── EXTRACTED MATERIAL ──

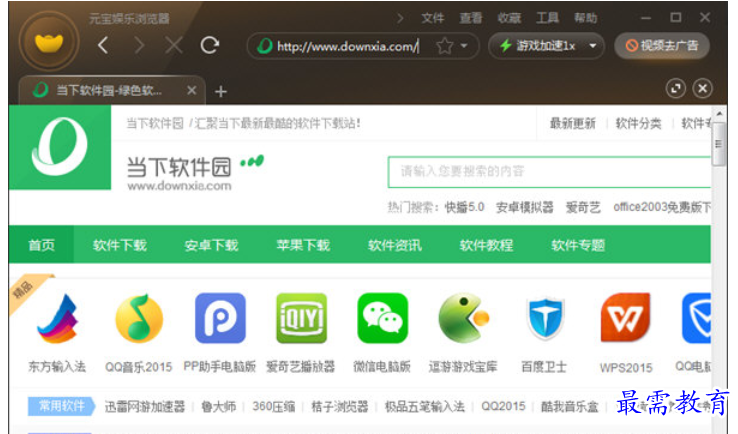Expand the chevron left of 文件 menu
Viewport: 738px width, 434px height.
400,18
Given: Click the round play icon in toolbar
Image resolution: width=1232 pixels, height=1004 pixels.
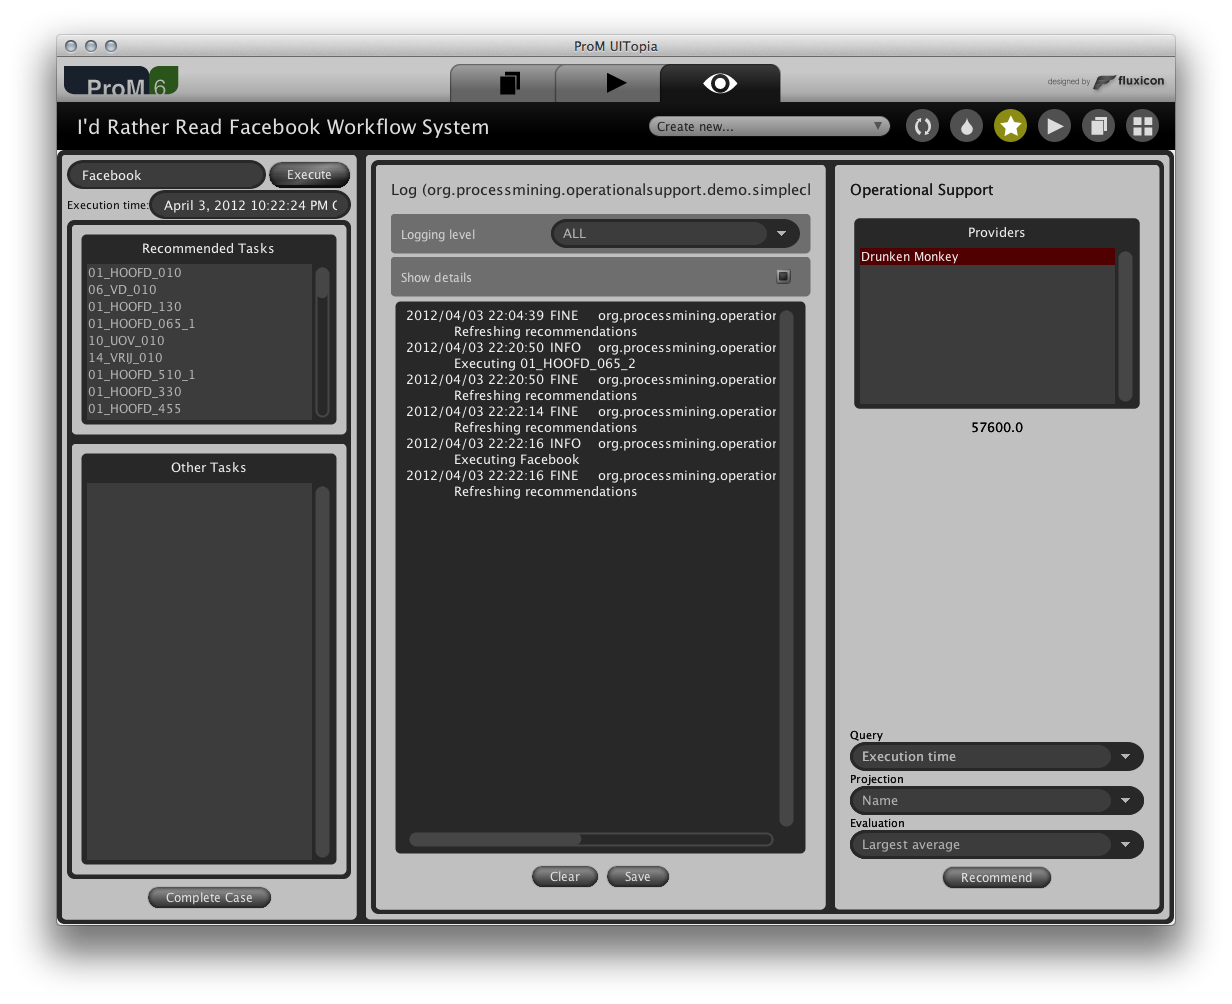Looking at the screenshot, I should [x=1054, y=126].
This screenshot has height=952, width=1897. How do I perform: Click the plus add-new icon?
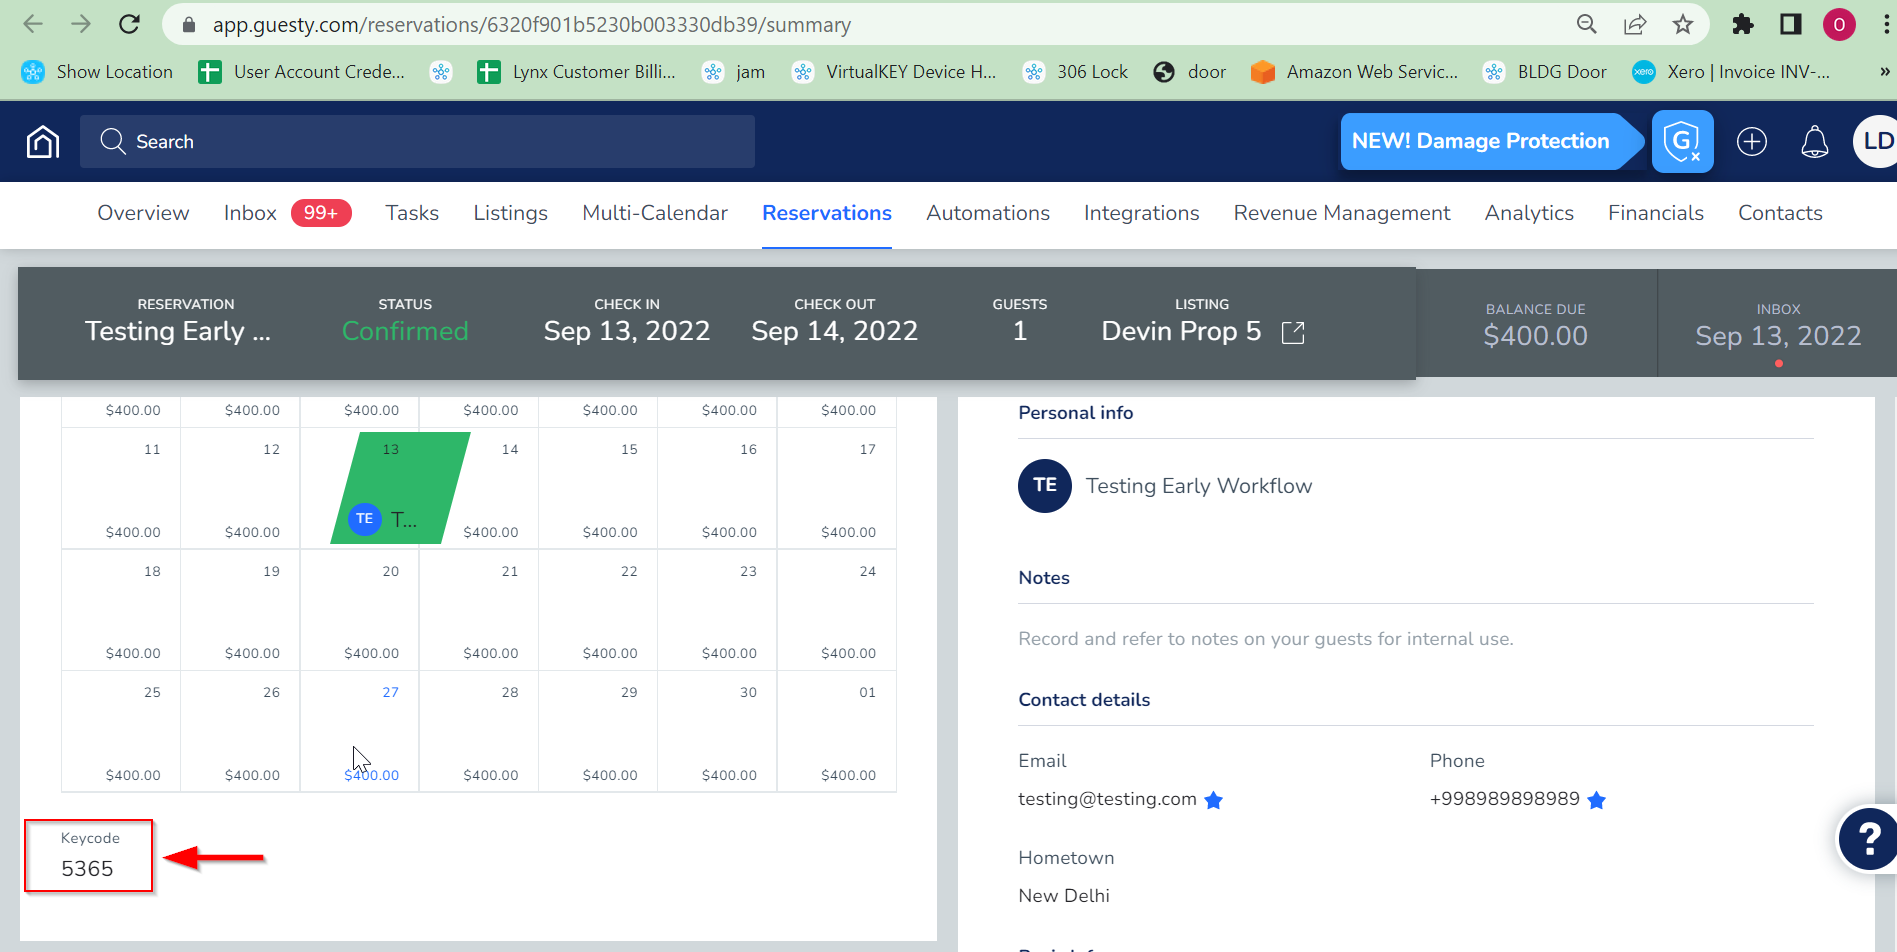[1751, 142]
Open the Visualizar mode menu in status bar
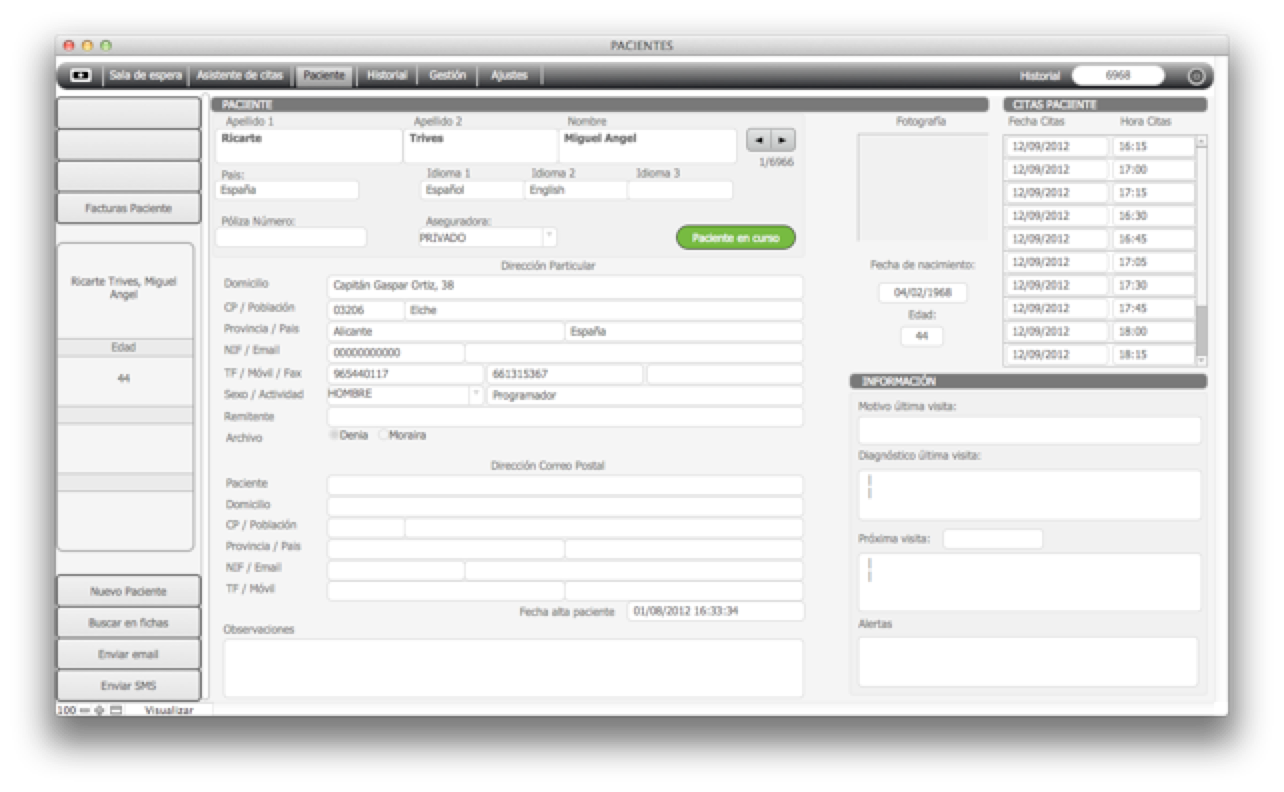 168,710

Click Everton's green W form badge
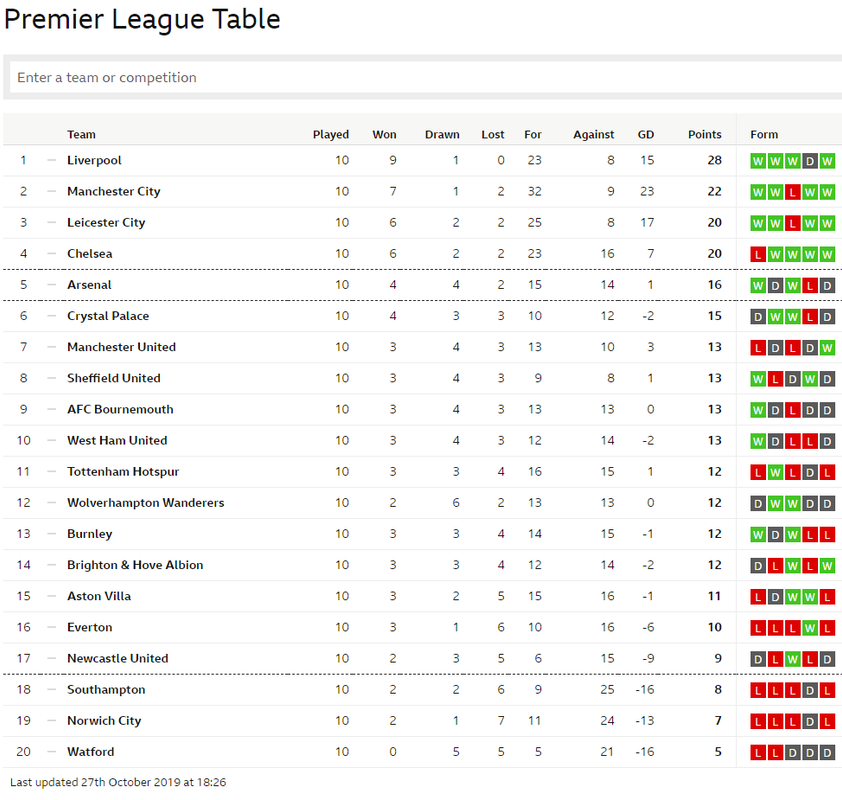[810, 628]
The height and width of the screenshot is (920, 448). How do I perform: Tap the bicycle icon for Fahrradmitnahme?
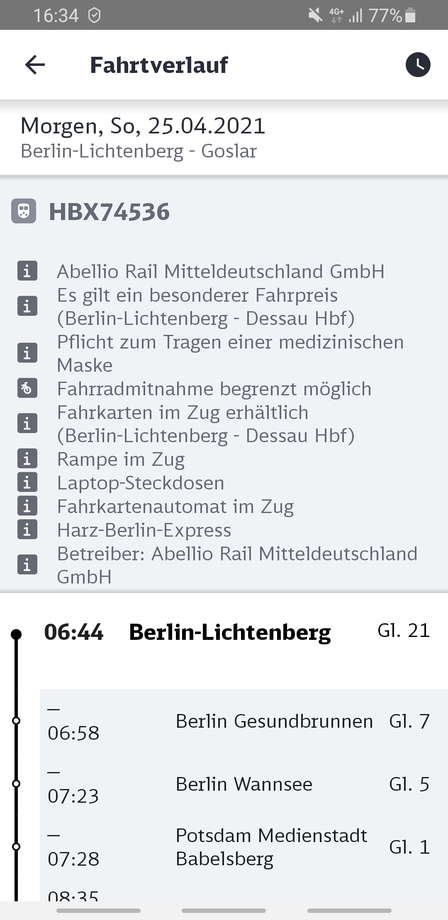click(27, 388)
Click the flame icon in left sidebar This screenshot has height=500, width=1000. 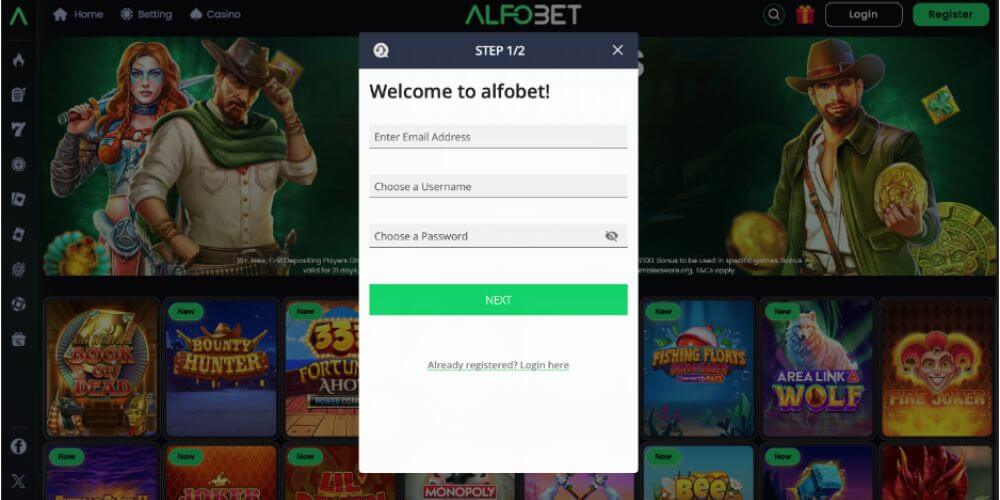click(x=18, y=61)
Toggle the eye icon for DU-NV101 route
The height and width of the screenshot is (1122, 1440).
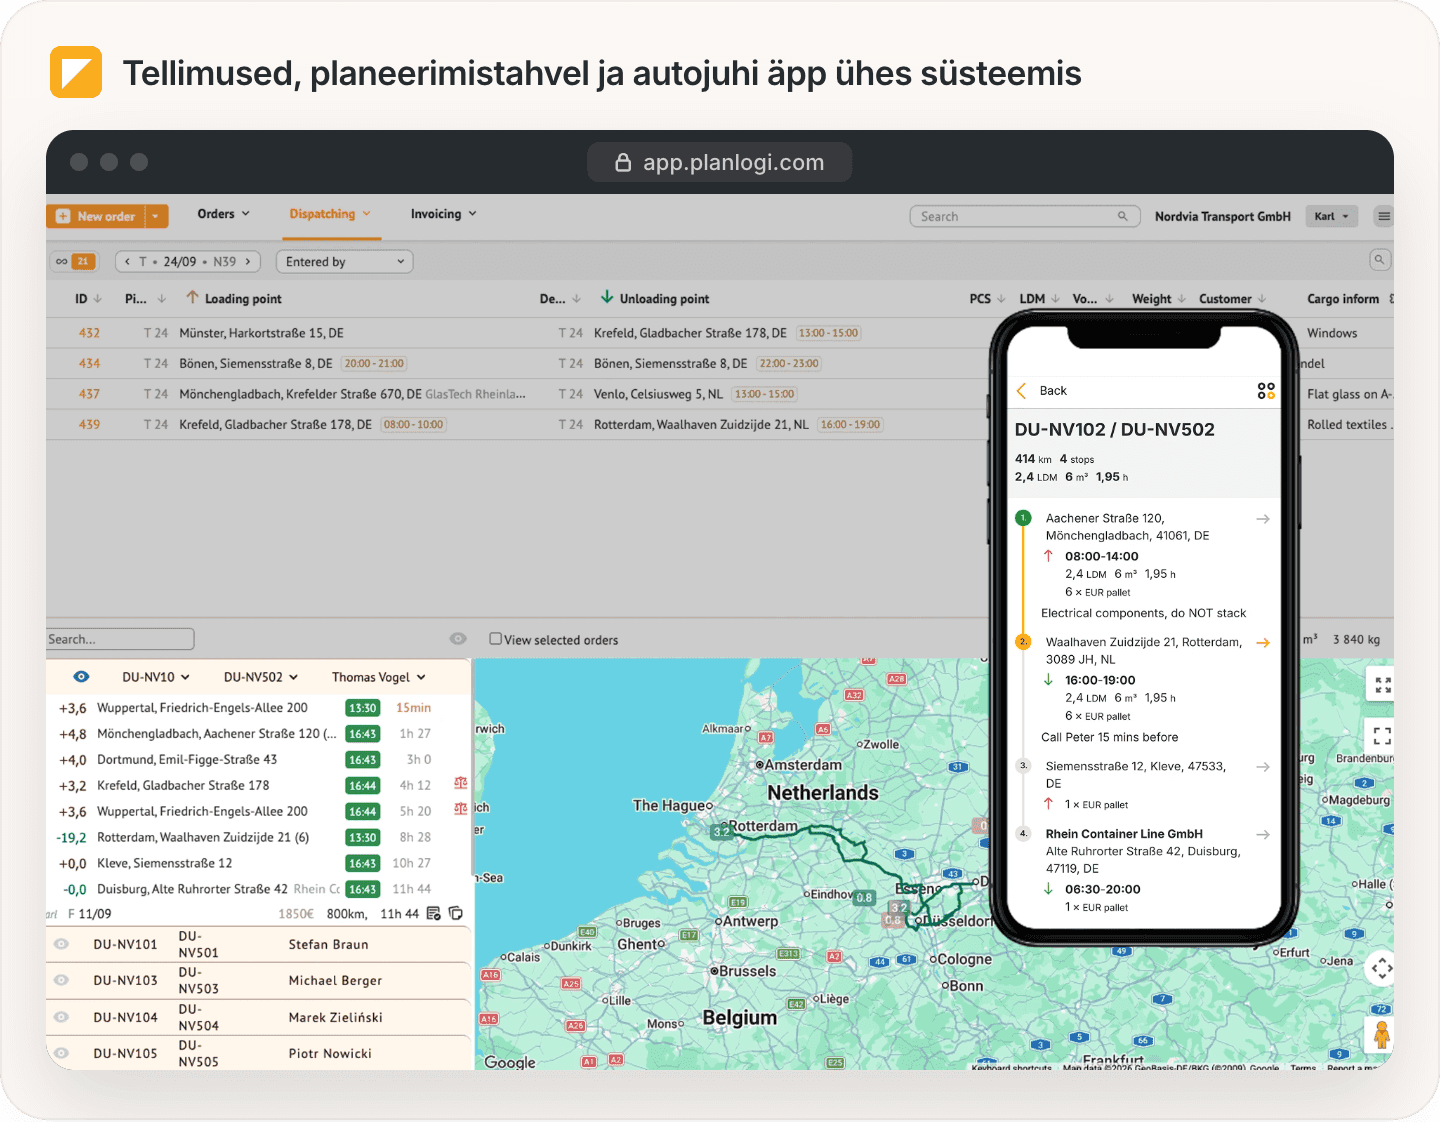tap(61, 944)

───

WORK INSTRUCTIONS
Change "toolbar" to "header bar" in the records, starting at the beginning of the records and ending at the line that contains "[1751, 142]". Leave the pictures out of your answer.

THE OUTPUT
Expand the chevron left of 文件 menu
Viewport: 738px width, 434px height.
400,18
Given: Click the round play icon in header bar
Image resolution: width=1232 pixels, height=1004 pixels.
Looking at the screenshot, I should [x=1054, y=126].
This screenshot has height=952, width=1897. How do I perform: Click the plus add-new icon?
[1751, 142]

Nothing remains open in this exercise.